_WHAT IS REQUIRED_
In the article on Cargill's cultured meat investment, rewrite the passage from "The Minnetonka-based agribusiness" to "round for Aleph.", replacing "Minnetonka-based" with "Minnesota-based".

In this file:
· Cargill invests in another company growing 'cultured meat' in a lab
· ‘We will start building bio-farms’: Clean meat company Aleph Farms talks growth ambitions
Cargill invests in another company growing 'cultured meat' in a lab
The Minnesota-based agriculture processor joined a $12 million investment in an Israeli firm.
By Kristen Leigh Painter, Star Tribune (MN)
May 14, 2019
Cargill Inc., one of the world’s largest meat producers, has invested in another company growing “cultured meat” in a lab.
The Minnetonka-based agribusiness joined others in a nearly $12 million funding round for Israeli startup Aleph Farms, which said in December that it was the first in the world to grow a beef steak from cattle cells in a lab.
Cargill’s precise investment wasn’t disclosed. The firm is positioning itself through investments to capitalize on innovations in meat alternatives and rising consumer interest in them. VisVires New Protein of Singapore led the funding round for Aleph.
This is Cargill’s second investment in a so-called “cultured meat” company. In 2017, it joined the likes of Bill Gates, Richard Branson and Tyson Foods in backing Memphis Meats, which claims to have produced the world’s first chicken strips from animal cells.
Advocates said cultured meat, also called cell-based or clean meat, is better for the environment and is more humane. The product comes from animals but doesn’t require the same resources to raise and slaughter as traditional meat.
The Good Food Institute (GFI), an interest group supporting the growth of plant-based and cell-based meat alternatives, applauded the investment.

_DATASET ENTRIES_
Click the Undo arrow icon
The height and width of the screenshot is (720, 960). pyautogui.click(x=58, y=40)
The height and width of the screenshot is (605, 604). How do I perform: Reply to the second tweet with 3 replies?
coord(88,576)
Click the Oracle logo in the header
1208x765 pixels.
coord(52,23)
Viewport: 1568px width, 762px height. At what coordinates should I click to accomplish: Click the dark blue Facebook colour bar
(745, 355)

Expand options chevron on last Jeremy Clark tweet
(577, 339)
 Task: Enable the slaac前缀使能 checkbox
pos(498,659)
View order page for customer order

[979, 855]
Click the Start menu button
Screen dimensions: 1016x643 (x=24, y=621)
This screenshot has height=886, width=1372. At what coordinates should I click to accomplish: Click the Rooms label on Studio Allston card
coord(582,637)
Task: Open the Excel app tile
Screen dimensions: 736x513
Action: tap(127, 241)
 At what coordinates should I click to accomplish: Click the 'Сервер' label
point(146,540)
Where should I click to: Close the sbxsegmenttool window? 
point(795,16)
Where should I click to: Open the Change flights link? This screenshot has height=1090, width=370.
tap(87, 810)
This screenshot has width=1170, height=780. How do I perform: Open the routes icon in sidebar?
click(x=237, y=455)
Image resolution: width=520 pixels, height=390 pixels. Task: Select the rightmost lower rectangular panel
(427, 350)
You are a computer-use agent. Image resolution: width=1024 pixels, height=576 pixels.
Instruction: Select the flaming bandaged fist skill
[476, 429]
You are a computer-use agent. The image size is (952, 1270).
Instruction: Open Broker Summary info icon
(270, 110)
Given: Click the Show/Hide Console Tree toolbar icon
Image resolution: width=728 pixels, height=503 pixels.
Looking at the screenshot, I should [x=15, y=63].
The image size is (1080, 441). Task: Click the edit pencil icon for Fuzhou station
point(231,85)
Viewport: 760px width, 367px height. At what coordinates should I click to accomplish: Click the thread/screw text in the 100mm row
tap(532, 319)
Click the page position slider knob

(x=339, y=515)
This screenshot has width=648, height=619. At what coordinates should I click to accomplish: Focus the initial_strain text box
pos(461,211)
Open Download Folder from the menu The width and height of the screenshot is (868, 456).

_ANSWER SPACE_
The Minnesota-based agribusiness joined others in a nearly $12 million funding round for Israeli startup Aleph Farms, which said in December that it was the first in the world to grow a beef steak from cattle cells in a lab.
Cargill’s precise investment wasn’t disclosed. The firm is positioning itself through investments to capitalize on innovations in meat alternatives and rising consumer interest in them. VisVires New Protein of Singapore led the funding round for Aleph.